A car accident leaves him injured and disoriented in the “town” (village) of Wayward Pines. As he stumbles about, after checking himself out of the deserted hospital, it becomes apparent that this place is not what it seems. By the end of the show, he has learned that the area is surrounded by a tall, seemingly never ending, electric fence with signs that warn death is imminent if the boundary is crossed.

As this first episode shows, Burke’s life is pretty screwed up from the word go. His guilt, from failing to stop the bomber and his affair with a partner who is thought to be missing has consumed him. Discovering that she is in Wayward Pines, along with the dead tortured Secret Service agent who is also missing, Burke learns that this town is a prison where people listen to what is happening and questioning things can be fatal.
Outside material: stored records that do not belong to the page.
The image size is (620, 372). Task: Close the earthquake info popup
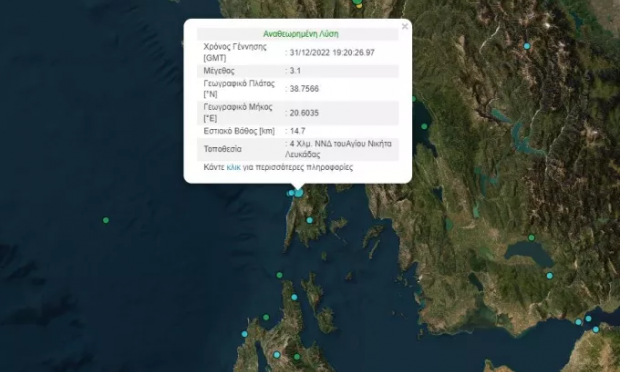[405, 26]
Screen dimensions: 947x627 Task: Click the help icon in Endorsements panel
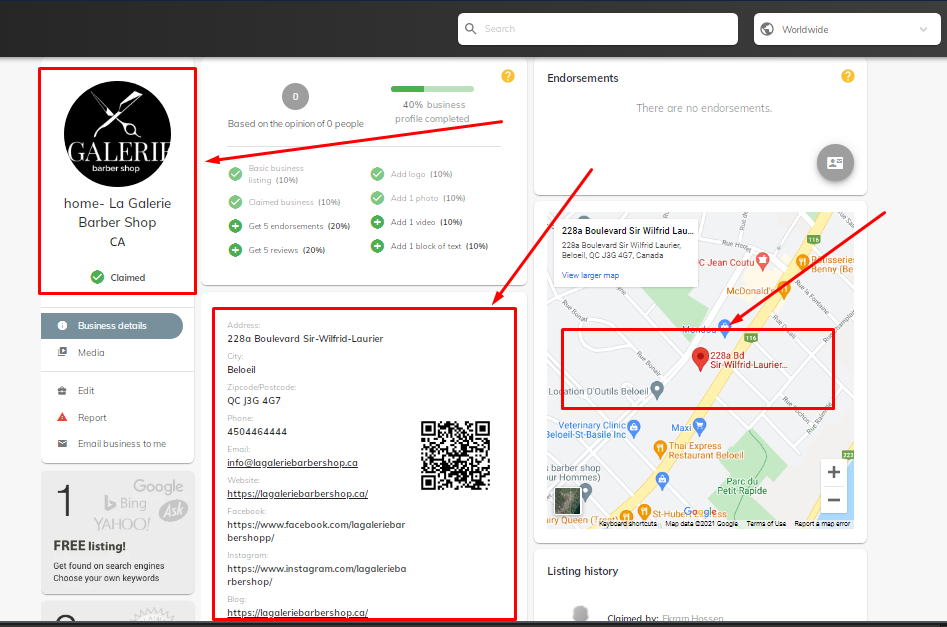848,76
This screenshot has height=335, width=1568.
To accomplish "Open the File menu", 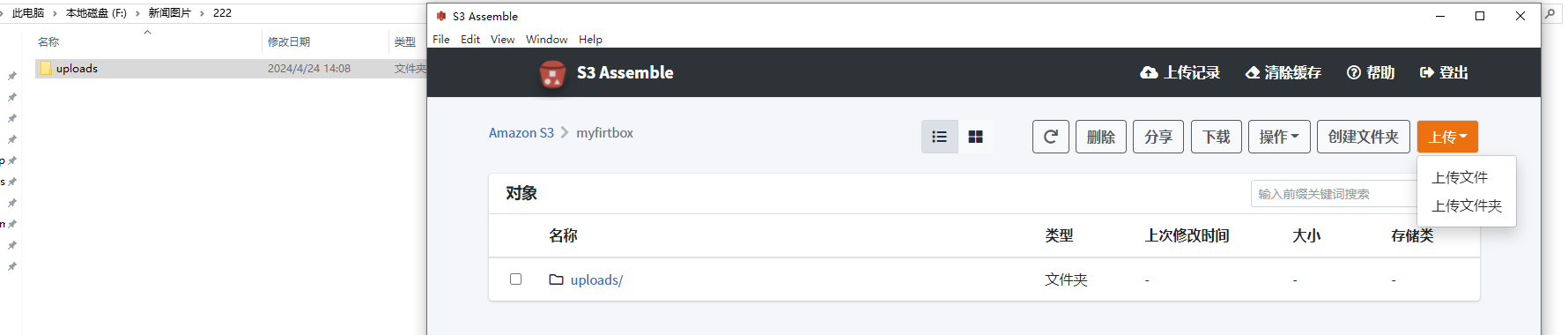I will tap(441, 40).
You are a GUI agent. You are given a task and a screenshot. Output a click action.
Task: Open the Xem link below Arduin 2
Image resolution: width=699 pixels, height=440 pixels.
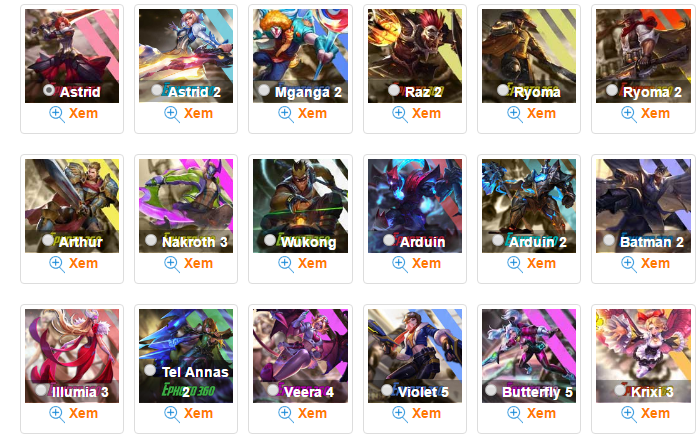pos(541,263)
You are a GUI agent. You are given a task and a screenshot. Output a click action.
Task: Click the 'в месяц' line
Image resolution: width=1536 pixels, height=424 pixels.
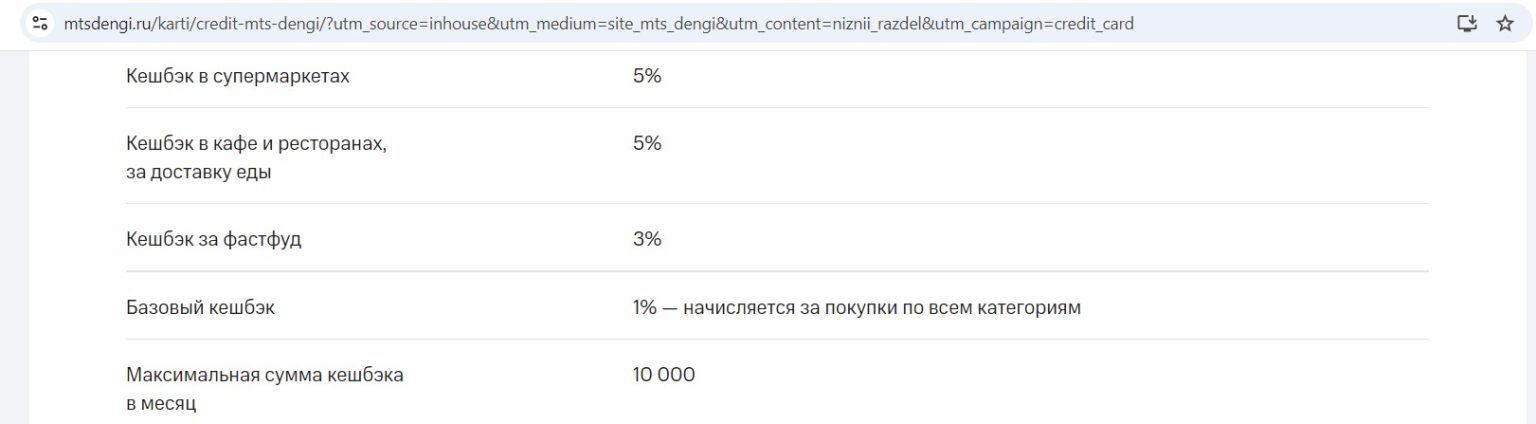pos(161,404)
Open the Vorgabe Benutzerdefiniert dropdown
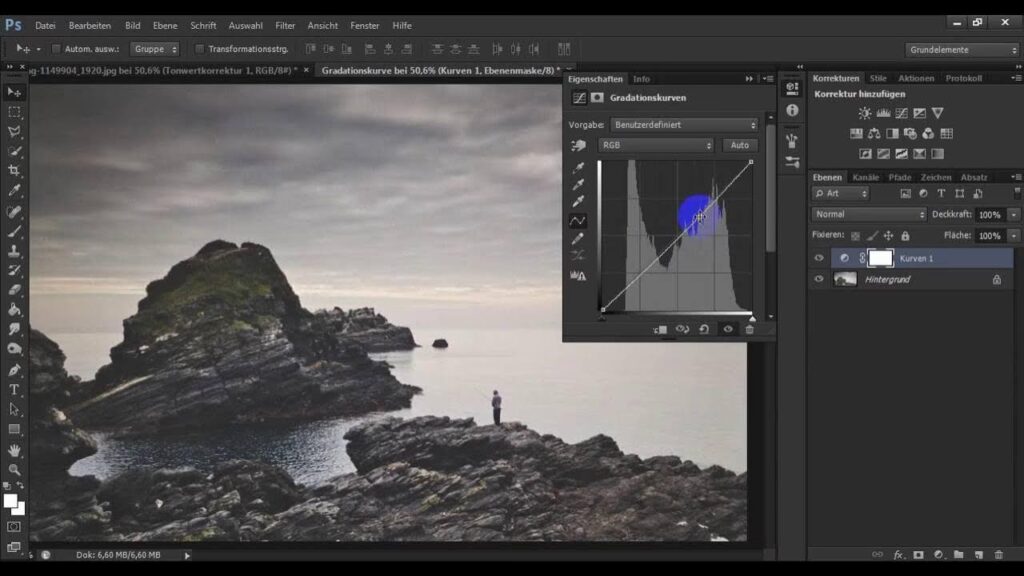Viewport: 1024px width, 576px height. (x=684, y=125)
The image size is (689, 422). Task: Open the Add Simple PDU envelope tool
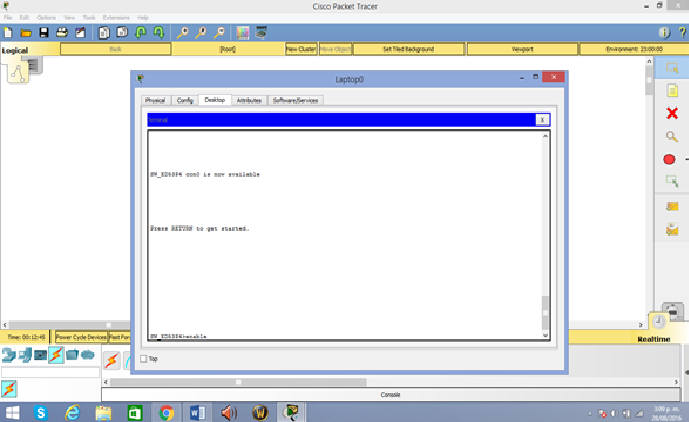point(672,207)
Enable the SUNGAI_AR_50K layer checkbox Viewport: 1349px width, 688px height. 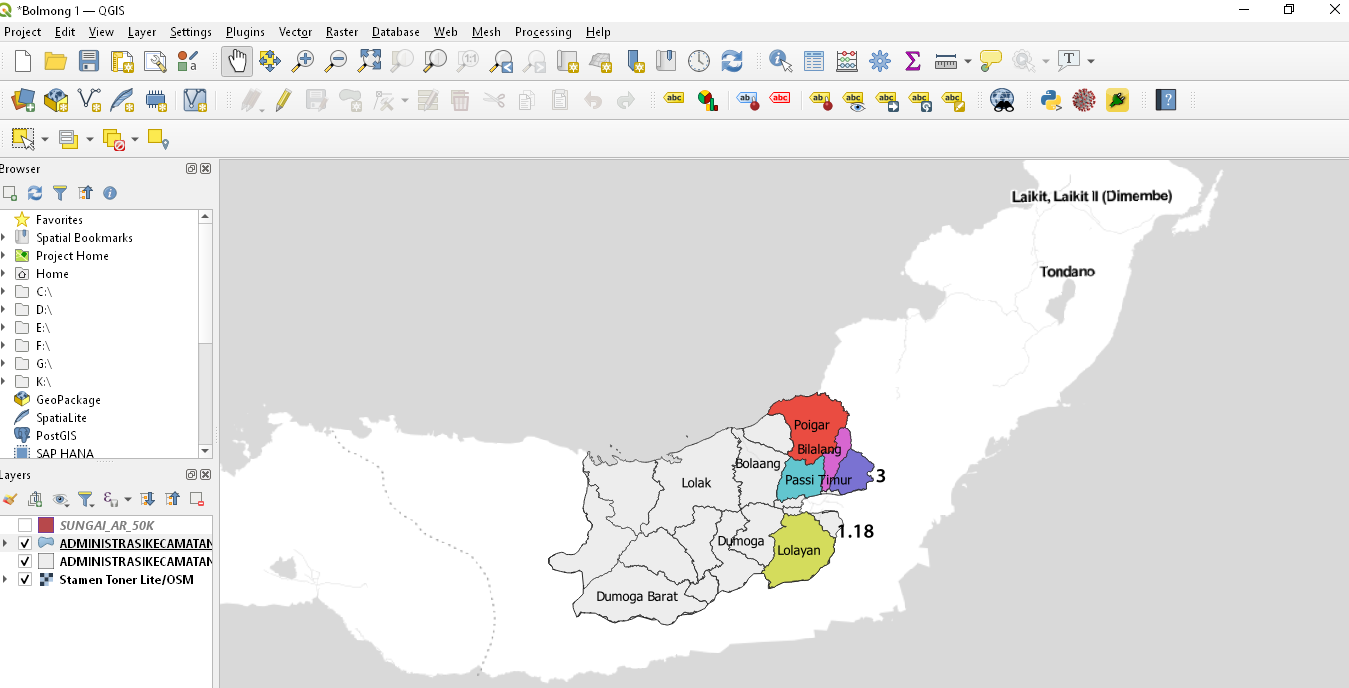coord(25,525)
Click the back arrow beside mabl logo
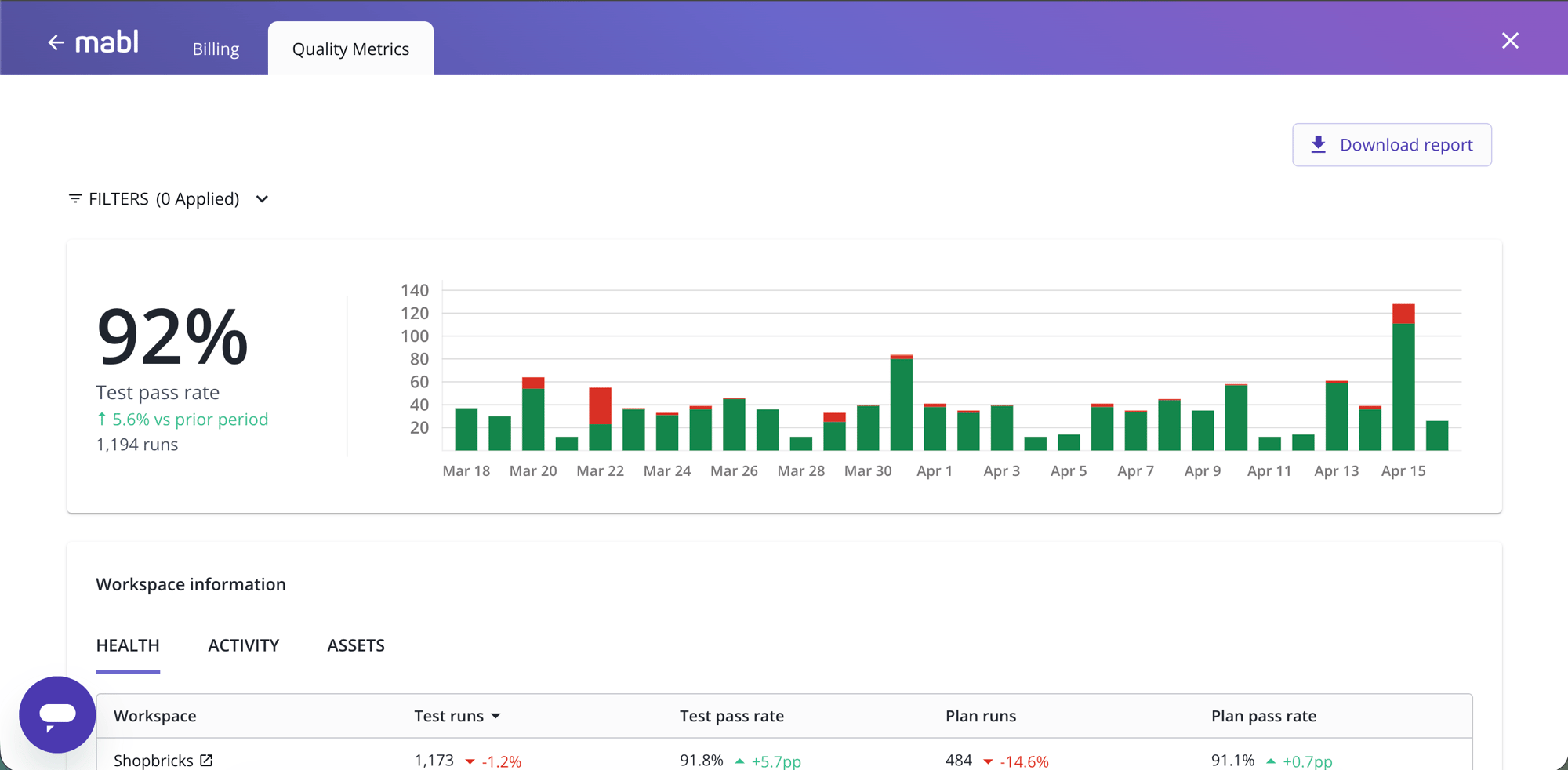The image size is (1568, 770). (55, 42)
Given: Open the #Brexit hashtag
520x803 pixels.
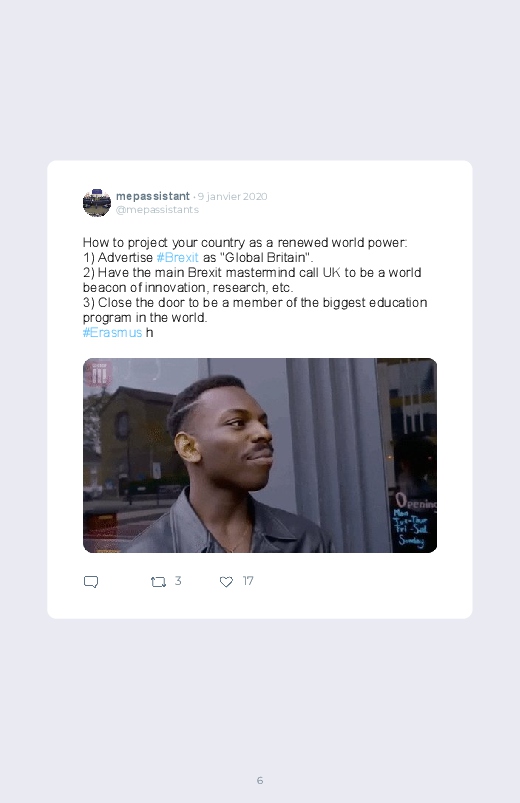Looking at the screenshot, I should [x=177, y=257].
“There are no crickets in Wayward Pines,” says the back of a bar bill that Juliette Lewis’ character, Beverly, hands Ethan in the Biergarten. Of course the same slip of paper has an address where he finds the other missing agent dead and decomposing. Later in the episode, Burke hears crickets and leans towards the foliage where the sound is emanating. He discovers a metal box and this is responsible for the cricket “sound effects.”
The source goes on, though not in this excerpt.